Checkpoint destination directory /tmp/peft_telugu/checkpoint-176 already exists and is non-empty.Saving will proceed but saved results may be invalid.
Checkpoint destination directory /tmp/peft_telugu/checkpoint-352 already exists and is non-empty.Saving will proceed but saved results may be invalid.


TrainOutput(global_step=1760, training_loss=0.19673018022017044, metrics={'train_runtime': 141.3052, 'train_samples_per_second': 49.609, 'train_steps_per_second': 12.455, 'total_flos': 462751596165000.0, 'train_loss': 0.19673018022017044, 'epoch': 10.0})

###  ⚠️ IMPORTANT ⚠️

Due to workspace storage constraints, you should not store the model weights in the same directory but rather use `/tmp` to avoid workspace crashes which are irrecoverable.
Ensure you save it in /tmp always.

In [42]:
# Saving the model
peft_model.save_pretrained("/tmp/peft_telugu")
tokenizer.save_pretrained("/tmp/peft_telugu")

('/tmp/peft_telugu/tokenizer_config.json',
 '/tmp/peft_telugu/special_tokens_map.json',
 '/tmp/peft_telugu/sentencepiece.bpe.model',
 '/tmp/peft_telugu/added_tokens.json',
 '/tmp/peft_telugu/tokenizer.json')

## Performing Inference with a PEFT Model

TODO: In the cells below, load the saved PEFT model weights and evaluate the performance of the trained PEFT model. Be sure to compare the results to the results from prior to fine-tuning.

In [None]:
from peft import AutoPeftModelForSequenceClassification

# Load the fine tuned model
loaded_peft_model = AutoPeftModelForSequenceClassification.from_pretrained("/tmp/peft_telugu")

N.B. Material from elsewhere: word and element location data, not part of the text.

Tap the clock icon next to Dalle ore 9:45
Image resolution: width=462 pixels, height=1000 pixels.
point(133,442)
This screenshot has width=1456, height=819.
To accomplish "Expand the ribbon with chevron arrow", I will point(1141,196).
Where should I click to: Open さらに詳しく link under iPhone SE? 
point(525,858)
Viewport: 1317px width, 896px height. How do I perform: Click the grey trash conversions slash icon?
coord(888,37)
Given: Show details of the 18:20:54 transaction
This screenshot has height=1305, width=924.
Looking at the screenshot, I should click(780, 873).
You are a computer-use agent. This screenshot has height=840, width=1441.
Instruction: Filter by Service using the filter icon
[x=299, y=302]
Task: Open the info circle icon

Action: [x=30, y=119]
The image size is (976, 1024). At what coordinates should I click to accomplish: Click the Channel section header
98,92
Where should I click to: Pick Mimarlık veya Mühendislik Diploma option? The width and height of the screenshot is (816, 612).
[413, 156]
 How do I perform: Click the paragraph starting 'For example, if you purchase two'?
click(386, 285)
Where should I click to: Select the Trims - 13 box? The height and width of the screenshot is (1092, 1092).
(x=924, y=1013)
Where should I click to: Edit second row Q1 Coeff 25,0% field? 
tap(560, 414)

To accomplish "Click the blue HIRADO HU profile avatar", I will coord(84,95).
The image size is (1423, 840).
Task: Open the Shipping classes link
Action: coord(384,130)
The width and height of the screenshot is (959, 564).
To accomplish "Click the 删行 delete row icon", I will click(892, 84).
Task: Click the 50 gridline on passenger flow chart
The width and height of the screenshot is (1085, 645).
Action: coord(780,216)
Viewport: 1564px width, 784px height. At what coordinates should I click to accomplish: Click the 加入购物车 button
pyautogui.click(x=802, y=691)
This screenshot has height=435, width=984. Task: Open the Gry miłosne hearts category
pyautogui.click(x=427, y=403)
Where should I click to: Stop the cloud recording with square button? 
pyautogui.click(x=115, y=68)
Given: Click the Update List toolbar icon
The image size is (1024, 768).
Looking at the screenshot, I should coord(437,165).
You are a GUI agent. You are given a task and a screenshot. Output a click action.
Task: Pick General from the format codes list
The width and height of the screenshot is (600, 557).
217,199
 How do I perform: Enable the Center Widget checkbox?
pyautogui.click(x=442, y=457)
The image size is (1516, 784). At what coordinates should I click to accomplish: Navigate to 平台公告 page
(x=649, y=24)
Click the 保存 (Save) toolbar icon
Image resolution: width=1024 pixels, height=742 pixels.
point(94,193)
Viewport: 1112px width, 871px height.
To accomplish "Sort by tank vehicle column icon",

# Evaluate the peft model 
args = TrainingArguments(output_dir="./peft_telugu_eval", per_device_eval_batch_size=8)
trainer = Trainer(
    model=loaded_peft_model,
    args=args,
    data_collator=data_collator,
    eval_dataset=tokenized_data['test'],
    compute_metrics=compute_metrics
)

peft_results = trainer.evaluate()

In [44]:
# Show results
print(f"Foundation Model Accuracy: {results.get('eval_accuracy', results.get('accuracy', 'N/A'))}")
print(f"PEFT Model Accuracy:       {peft_results.get('eval_accuracy', peft_results.get('accuracy', 'N/A'))}")

Foundation Model Accuracy: 0.10784313725490197
PEFT Model Accuracy:       0.8284313725490197


### Increase in performance on the dataset
The foundation model once adapted, has a huge increase in performance.